Must run, Day Job calls. Go, you, for posting.

Posted by: robyn at December 9, 2004 05:46 AM

Danielle -- Thank you for jumping in; makes the whole posting a little less nerve jangling...

Robyn, I never thought about the issue of images (or the general lack of that particular kind of image) for Elizabeth, but of course you're right. I can't remember if I thought about that consciously or not. I do have a little mantra that I recite to myself when I'm trying to get my mindset back into the 1800s -- this is a world lit only by the sun and fire; this is a world where 99 percent of the music you hear is the music you make yourself; most people have never seen much less heard a piano, and the idea of a symphony is completely abstract. This is a world where there is no motor-related noise. Most of all, this is a world where most questions about the wider world must remain speculation.

Posted by: sara at December 9, 2004 09:14 AM

Wow. Musn't read this when I'm at work. Must think about dating again.

Seriously, I think a lot of "sex" scenes can be deleted from books. They don't move the story along in any way except to thrill a few people.

I agree, this does move the story along. And it is very erotic. I'm embarrassed to admit, but it's one of my favourite scenes in the books.
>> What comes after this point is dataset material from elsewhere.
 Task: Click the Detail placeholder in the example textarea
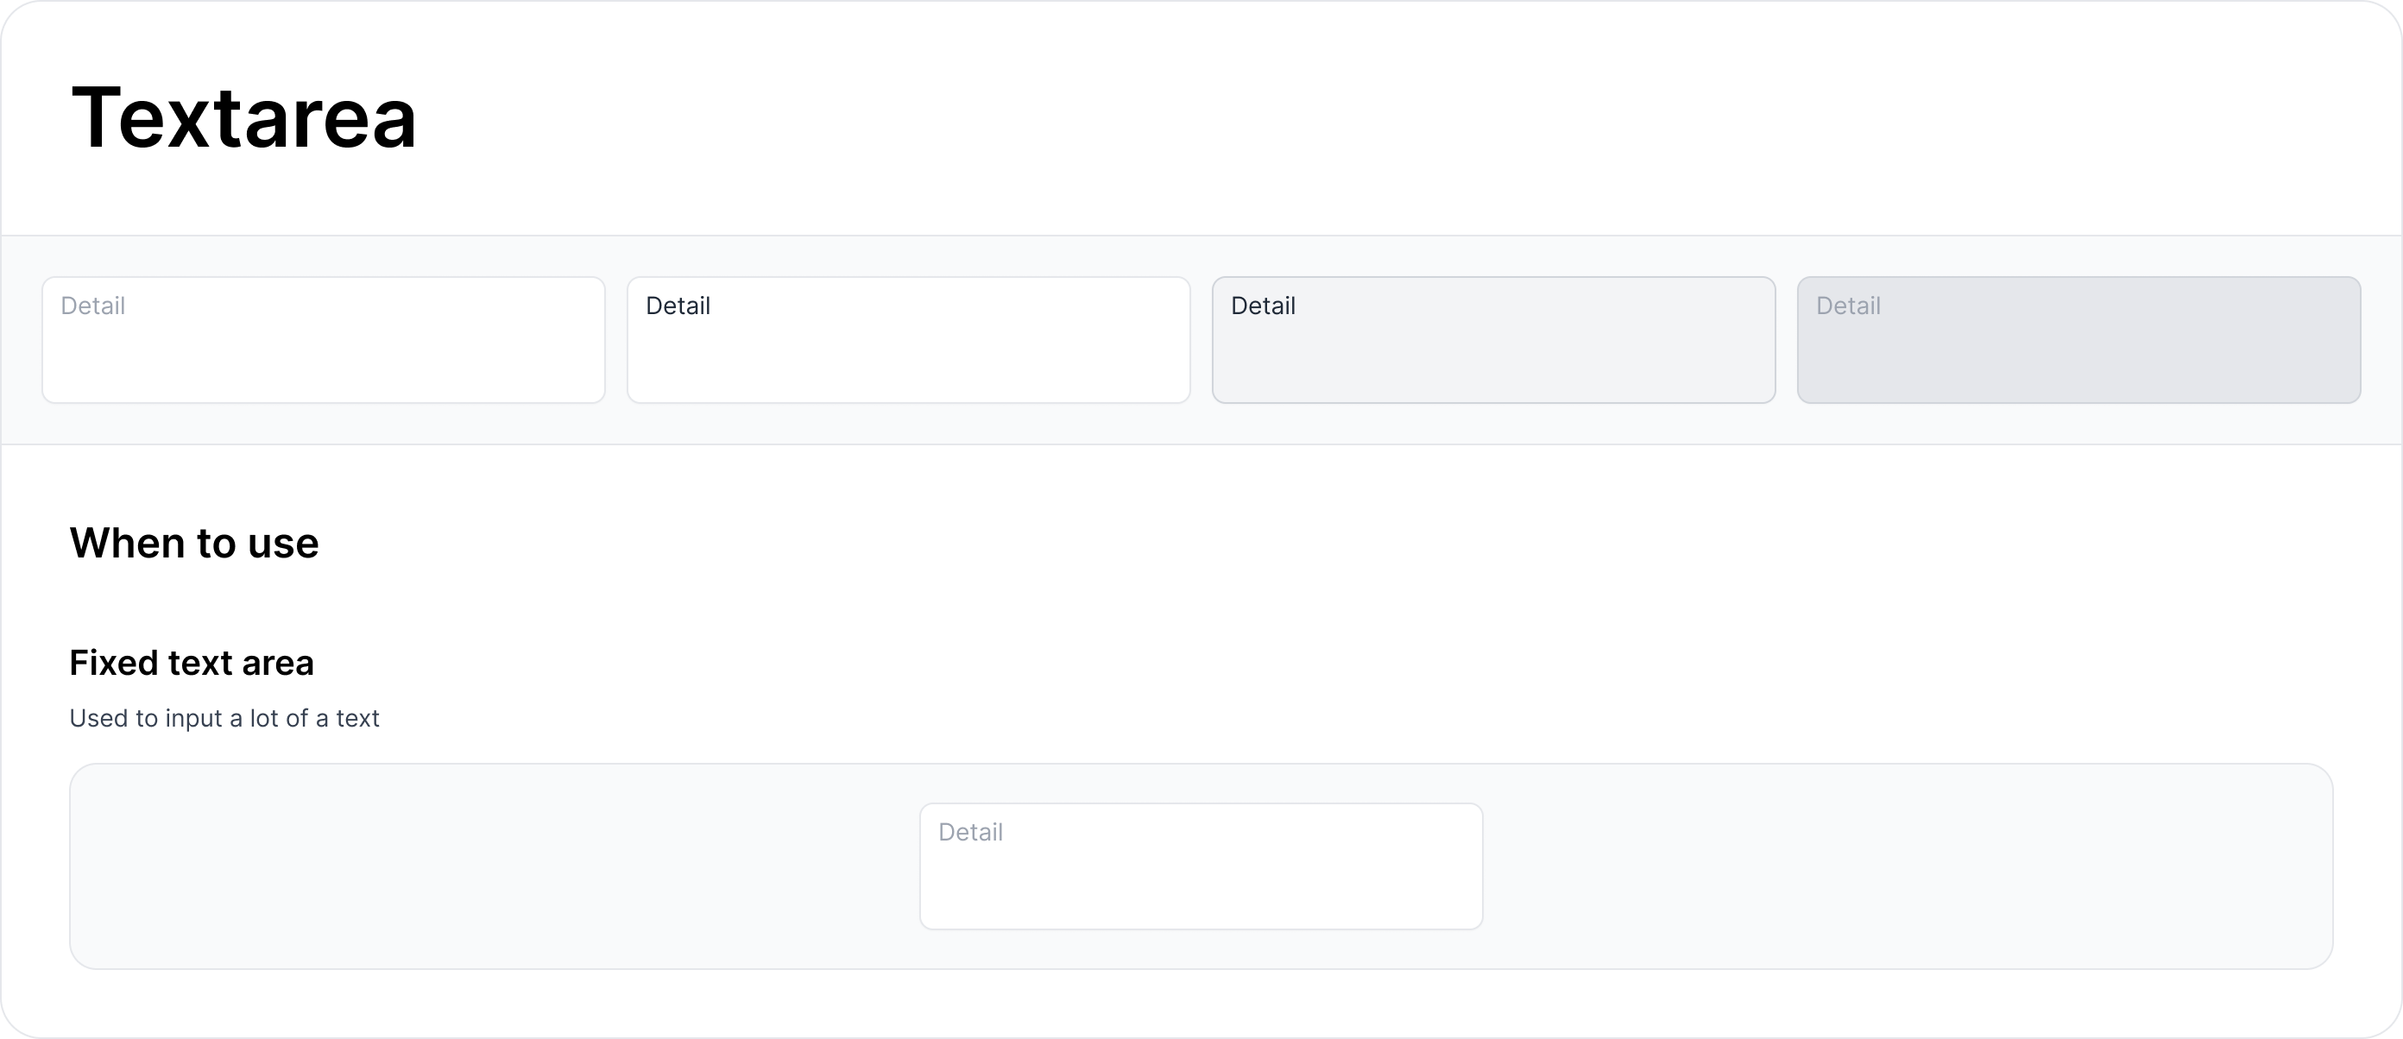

It's been read and reread a few times. The images are powerful and I see them clearly in my mind. I love Nathaniel's playfulness, but I also love Elizabeth's reticence and her awareness that she likes this part of being married. It's well written.

I also like the way you write those scenes because I get a sense that you care about the characters. Many other writers I find are writing sex scenes just to titilate and it's almost pornographic. I don't get a sense that they're invested in the characters - it's like they're dolls being manipulated into position to thrill the readers.

Just my two cents worth.

Posted by: Jenniferanne C. at December 9, 2004 01:15 PM

I don't think any of the sex scenes in your books are unnecessary Sara. In these scenes (the way you write them), I get just as much an idea of the personalities, character traits and state of relationship as from other scenes where 2 characters appear alone together. For what it's worth, I also think for Simon and Lilly, the sex scenes between them are actually quite important in indicating their changing relationship, or rather Lilly's realisation that she cannot deny the feelings she has for Simon.
Anyway, as for the above scene in particular, I like it because is says as much about Nathaniel's desire and need for Elizabeth as another scene 10 years later which to me demonstrates Nathaniel's love for Elizabeth - when Nathaniel holds back Elizabeth's hair while she is overcome with a bout of morning sickness. You just know they cannot live without each other, whether in happiness, desire or comfort or even anger, in the scenes you write, that always comes through.
I also think that was a perfect way to end the scene. "She would remember it as long as she lived."

Posted by: Alison at December 9, 2004 04:43 PM

I will chime in and say that this has always been my favorite of your sex scenes, and that yes, it does reveal things about the characters and so is not gratuitous. Plus... um, it's, wow. Very well-done. Good point about the images, Robyn.

Posted by: Rachel at December 9, 2004 05:13 PM

well now, maybe I can go ahead and post a very different scene tomorrow, one that was far harder to write, and talk about that. Since people have been so thoughtful in their comments, and all.